ACTION ITEM:
Work through the data below line by line and say how many lines hold "agent"; give only the number.

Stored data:

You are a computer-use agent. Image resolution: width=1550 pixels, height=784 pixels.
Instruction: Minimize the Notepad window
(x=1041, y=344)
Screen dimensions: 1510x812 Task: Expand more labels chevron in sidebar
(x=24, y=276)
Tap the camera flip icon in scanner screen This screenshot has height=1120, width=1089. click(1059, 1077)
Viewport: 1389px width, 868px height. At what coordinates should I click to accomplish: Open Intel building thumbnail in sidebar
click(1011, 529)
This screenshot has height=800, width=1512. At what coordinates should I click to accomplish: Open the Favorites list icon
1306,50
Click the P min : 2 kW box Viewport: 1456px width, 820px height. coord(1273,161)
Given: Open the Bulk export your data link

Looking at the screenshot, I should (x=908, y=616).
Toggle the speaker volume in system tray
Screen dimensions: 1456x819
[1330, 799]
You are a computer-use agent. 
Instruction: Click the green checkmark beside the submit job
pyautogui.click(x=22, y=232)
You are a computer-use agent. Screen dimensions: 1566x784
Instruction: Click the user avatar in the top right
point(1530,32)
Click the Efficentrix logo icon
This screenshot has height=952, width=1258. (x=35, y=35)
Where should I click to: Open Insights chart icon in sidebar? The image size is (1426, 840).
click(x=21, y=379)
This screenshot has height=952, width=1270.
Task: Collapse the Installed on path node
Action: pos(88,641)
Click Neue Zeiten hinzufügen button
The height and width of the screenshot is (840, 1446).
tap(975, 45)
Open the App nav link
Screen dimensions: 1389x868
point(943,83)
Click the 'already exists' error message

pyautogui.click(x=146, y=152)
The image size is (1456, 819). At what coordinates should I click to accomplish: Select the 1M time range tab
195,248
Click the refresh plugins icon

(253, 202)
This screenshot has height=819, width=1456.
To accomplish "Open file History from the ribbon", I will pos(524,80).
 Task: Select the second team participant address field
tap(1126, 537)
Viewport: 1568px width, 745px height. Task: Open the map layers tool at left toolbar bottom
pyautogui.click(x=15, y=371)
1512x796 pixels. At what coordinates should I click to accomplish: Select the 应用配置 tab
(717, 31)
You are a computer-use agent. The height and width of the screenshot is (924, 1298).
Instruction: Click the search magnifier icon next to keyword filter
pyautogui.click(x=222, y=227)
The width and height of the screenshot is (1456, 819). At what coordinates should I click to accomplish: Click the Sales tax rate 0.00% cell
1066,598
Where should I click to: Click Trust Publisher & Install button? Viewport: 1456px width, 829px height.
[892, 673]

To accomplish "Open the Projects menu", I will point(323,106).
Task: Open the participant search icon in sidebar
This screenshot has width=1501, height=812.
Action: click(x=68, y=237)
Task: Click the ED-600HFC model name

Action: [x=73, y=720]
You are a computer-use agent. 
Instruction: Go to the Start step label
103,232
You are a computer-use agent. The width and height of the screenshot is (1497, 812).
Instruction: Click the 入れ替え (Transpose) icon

TASK SOLUTION:
6